** Provided material **

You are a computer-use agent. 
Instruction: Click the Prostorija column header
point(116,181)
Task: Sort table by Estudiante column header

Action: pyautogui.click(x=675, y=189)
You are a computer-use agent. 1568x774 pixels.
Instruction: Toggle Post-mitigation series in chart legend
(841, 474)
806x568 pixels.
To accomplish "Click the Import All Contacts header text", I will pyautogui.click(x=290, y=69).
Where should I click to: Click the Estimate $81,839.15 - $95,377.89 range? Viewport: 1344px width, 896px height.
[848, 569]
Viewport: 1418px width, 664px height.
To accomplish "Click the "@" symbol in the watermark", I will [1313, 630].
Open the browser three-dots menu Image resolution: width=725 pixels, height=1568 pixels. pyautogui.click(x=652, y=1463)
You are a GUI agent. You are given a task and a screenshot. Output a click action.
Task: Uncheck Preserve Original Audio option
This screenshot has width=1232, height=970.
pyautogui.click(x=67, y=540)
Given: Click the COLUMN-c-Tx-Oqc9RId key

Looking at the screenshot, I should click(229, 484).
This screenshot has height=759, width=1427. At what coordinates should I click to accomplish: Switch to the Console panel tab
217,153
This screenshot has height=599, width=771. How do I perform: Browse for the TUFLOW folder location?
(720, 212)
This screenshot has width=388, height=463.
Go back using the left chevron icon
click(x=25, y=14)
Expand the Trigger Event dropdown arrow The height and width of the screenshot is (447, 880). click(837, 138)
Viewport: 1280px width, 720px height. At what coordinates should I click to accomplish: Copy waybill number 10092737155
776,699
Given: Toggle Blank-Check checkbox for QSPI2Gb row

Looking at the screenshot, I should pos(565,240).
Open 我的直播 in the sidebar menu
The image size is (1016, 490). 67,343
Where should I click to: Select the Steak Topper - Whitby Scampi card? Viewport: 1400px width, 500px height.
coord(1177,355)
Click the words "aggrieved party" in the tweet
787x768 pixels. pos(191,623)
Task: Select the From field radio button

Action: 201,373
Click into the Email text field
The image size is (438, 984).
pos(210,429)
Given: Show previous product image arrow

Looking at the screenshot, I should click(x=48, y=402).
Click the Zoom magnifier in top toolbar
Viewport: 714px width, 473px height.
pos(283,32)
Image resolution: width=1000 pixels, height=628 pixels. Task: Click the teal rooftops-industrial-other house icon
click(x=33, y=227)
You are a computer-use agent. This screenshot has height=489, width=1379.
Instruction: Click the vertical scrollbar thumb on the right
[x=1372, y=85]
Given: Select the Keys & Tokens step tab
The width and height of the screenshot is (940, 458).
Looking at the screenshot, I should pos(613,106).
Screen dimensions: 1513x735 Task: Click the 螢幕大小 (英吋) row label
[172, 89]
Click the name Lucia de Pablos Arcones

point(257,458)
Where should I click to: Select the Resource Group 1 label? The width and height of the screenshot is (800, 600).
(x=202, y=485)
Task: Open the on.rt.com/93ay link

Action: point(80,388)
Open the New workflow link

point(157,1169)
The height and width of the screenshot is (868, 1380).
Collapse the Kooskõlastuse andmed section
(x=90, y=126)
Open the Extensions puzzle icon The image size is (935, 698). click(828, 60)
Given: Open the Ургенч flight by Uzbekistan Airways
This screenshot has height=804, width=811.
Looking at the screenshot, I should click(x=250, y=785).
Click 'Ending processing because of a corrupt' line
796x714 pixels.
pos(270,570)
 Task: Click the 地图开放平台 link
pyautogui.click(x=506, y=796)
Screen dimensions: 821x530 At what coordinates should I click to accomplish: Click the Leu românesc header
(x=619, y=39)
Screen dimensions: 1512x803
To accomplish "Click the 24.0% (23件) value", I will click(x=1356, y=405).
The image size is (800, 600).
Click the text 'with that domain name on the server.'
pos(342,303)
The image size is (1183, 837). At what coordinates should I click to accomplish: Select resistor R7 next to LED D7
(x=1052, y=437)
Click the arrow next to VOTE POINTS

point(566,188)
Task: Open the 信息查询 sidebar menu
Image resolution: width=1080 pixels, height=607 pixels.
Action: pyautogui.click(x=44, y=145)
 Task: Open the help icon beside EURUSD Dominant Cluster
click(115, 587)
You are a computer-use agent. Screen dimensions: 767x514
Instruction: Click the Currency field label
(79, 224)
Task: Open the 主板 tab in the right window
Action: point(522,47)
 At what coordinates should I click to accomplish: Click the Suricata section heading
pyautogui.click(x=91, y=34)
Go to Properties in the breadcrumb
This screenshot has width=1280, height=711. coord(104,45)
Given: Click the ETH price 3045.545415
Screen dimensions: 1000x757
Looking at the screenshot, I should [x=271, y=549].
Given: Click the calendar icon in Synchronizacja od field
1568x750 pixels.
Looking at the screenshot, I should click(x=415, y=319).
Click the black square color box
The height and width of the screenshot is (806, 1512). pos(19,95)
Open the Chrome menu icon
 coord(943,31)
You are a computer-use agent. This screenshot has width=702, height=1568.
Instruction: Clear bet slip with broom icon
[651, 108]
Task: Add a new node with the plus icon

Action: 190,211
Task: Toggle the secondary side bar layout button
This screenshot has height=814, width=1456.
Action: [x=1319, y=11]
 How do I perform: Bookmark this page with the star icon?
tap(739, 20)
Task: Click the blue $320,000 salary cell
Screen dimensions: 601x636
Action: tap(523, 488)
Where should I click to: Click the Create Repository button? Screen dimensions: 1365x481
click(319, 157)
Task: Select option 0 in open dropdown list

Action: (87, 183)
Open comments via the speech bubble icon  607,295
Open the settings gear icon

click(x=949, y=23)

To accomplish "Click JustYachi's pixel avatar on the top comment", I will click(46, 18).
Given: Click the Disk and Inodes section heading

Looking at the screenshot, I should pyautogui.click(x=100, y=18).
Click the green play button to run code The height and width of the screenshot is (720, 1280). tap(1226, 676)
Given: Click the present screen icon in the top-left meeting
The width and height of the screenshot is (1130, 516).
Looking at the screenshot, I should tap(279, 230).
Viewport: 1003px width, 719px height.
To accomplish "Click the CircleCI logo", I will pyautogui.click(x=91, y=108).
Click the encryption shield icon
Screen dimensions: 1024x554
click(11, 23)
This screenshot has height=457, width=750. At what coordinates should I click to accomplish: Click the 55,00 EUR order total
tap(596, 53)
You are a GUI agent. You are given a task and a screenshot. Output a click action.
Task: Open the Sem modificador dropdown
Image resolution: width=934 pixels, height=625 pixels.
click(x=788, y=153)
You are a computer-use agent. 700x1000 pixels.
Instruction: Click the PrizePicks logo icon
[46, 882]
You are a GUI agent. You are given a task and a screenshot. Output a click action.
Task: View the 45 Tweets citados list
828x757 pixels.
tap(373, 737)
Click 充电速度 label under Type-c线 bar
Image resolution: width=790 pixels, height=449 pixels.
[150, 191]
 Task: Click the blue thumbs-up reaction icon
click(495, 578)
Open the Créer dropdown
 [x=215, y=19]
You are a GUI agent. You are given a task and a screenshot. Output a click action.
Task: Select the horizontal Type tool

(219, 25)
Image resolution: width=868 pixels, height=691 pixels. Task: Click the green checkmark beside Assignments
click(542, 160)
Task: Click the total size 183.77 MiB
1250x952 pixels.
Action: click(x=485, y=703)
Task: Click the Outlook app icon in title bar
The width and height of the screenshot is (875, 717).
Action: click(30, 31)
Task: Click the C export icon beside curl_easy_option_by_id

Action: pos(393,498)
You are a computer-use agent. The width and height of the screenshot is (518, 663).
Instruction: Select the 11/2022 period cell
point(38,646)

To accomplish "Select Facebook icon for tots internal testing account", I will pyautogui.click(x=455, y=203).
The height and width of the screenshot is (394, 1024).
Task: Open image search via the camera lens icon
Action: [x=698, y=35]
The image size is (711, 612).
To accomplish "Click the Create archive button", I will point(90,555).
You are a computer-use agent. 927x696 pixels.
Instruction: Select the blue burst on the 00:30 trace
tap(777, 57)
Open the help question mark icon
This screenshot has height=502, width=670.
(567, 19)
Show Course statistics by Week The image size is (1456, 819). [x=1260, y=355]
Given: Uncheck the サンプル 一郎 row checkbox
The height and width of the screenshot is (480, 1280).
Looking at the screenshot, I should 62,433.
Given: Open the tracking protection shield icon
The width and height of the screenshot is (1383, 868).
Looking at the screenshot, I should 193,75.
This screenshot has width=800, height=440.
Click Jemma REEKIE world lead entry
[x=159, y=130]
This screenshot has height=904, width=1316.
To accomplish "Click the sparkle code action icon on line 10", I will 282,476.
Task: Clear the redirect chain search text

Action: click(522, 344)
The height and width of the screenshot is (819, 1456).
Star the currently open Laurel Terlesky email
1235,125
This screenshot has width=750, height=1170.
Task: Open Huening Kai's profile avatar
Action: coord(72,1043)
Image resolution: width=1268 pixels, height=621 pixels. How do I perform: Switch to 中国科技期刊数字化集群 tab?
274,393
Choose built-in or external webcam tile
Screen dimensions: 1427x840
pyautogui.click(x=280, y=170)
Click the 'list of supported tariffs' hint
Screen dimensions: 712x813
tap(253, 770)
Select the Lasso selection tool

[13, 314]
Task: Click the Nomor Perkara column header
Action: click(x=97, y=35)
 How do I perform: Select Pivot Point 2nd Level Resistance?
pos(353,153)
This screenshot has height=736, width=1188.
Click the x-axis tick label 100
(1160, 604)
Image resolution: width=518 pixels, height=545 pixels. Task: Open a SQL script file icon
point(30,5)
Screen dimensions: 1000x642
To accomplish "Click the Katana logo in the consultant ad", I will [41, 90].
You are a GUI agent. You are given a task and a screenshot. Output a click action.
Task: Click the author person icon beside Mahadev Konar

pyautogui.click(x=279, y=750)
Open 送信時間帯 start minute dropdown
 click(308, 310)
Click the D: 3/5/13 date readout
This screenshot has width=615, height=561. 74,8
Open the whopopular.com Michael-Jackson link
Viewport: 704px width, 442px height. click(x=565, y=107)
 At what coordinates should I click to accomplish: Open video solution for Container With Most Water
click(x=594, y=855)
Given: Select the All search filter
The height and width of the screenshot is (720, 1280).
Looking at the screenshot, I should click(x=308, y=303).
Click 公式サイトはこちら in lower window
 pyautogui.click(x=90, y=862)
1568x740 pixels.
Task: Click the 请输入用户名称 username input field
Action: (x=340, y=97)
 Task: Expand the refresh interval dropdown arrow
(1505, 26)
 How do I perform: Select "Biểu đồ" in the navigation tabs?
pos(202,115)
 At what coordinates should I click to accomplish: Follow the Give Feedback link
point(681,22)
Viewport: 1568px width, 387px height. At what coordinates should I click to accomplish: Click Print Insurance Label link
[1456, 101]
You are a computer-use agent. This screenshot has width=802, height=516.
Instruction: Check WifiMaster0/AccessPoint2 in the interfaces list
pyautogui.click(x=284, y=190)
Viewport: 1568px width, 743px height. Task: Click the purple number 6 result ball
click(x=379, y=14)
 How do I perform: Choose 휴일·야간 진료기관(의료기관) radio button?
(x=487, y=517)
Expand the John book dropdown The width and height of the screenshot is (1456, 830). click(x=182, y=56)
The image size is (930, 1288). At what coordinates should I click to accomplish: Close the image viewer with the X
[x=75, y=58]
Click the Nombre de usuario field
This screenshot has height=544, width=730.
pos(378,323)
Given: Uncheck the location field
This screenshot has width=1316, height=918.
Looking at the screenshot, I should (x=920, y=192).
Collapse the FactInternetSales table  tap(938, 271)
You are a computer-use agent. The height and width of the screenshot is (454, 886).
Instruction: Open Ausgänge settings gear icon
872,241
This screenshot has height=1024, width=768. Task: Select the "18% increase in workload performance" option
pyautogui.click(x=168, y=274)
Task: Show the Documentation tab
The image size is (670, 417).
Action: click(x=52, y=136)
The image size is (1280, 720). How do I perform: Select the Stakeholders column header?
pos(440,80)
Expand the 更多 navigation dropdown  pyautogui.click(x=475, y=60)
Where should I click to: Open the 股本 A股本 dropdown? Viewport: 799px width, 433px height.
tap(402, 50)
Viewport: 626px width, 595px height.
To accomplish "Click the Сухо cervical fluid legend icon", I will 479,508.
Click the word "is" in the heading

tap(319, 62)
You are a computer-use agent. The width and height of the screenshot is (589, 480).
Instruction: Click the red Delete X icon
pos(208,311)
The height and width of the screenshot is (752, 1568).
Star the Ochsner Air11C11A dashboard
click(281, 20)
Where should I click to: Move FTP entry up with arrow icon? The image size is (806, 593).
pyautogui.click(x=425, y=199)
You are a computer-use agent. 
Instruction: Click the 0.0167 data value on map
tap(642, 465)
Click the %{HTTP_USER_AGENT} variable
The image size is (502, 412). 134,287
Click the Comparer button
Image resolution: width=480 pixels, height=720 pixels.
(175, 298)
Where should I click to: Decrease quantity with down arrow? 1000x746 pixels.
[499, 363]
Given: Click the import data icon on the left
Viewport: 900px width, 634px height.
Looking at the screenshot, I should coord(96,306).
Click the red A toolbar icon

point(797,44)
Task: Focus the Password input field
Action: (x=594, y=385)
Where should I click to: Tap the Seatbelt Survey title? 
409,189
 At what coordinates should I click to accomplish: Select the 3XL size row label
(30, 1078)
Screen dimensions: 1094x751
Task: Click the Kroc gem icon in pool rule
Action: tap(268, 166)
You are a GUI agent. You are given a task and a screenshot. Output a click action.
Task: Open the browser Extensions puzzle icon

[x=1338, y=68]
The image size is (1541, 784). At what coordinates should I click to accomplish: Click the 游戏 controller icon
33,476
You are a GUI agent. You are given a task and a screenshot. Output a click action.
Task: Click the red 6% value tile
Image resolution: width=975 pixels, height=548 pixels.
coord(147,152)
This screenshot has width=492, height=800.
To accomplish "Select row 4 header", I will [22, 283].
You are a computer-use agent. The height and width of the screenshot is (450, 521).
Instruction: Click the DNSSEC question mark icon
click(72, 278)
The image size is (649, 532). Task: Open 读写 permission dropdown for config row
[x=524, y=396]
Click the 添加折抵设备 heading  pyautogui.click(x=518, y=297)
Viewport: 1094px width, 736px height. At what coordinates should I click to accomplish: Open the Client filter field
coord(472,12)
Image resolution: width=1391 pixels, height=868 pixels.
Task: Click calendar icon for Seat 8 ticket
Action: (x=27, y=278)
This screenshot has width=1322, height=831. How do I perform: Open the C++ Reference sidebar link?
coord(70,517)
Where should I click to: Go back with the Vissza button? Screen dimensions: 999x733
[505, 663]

** Instructions to follow **
Each line with the string "tile" counts once; report how many such lines the material has, as a bare number.

** Solution below **
2